C language example 03-above, C language example 03-

C language example 03-above, C language example 03-

Sorry, I have to do some work for my family these two days. In addition, the internal capacity and operation volume are also greatly increased. Therefore, writing is slow.

But starting from today. Many of the things I wrote have never been learned before. So the speed will slow down, and the write will be detailed.

The third chapter is data structure, which can be said to be the focus of theoretical learning. At the same time, many schools (including the universities I attended) have offered data structure courses. However, most of the things I talk about are too theoretical, mainly explaining concepts and ideas.

In addition, the data structure is a key subject of professional courses in computer science.

In this chapter, the data structure includes struct, linked list, stack and queue, string and generalized table, binary tree, and graph applications.

Every one is important, so I will repeat it carefully.

3.1 struct

Maybe your C Language Teacher will not explain the linked list, binary tree, etc, but he will certainly explain the use of struct and let you implement code.

What is a struct?
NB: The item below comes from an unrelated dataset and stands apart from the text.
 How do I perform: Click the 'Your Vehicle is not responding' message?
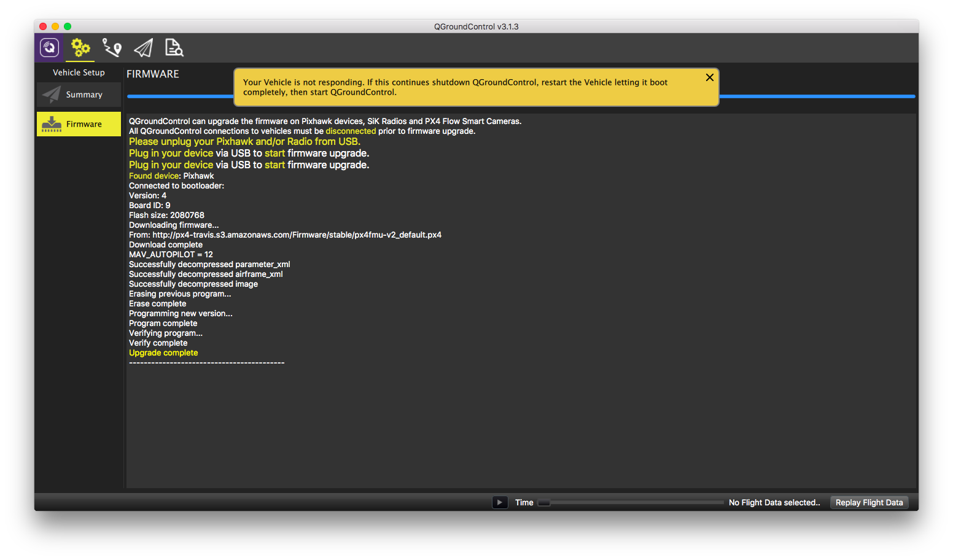point(455,87)
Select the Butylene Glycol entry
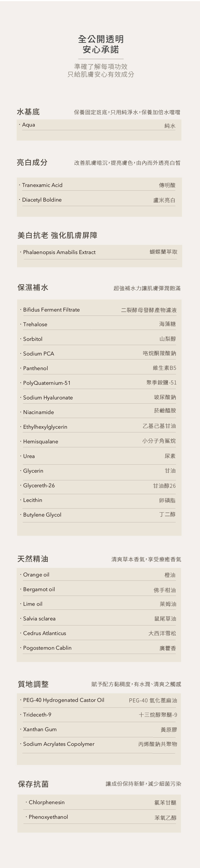The width and height of the screenshot is (200, 868). (42, 515)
In fact, the struct is a standard container. It includes the specified variables.

For example, I set

 1 struct student 2 { 3 　　char name; 4 　　int age; 5 　　float score; 6 };

 

In the program where the struct is located, student is a variable containing three different data types. Of course, you can also think that student is a new data type and a self-defined data type. However, this data type is a specific array, because there are many different data types (arrays can only be the same data type ).

Struct is used to create struct. Other usage will be mentioned in the following example.

Instance 076

Question: enter the name and phone number on the keyboard to end with #. program the function of entering the name and querying the phone number.

Logic: first, a main function is used as the program entry to implement the program running framework. Then, one storage function readin stores data, and the other query function seach stores data.

The main function is nothing more than a definition and initialization variable. Call the storage function to store the input function. Call the query function to output the expected result.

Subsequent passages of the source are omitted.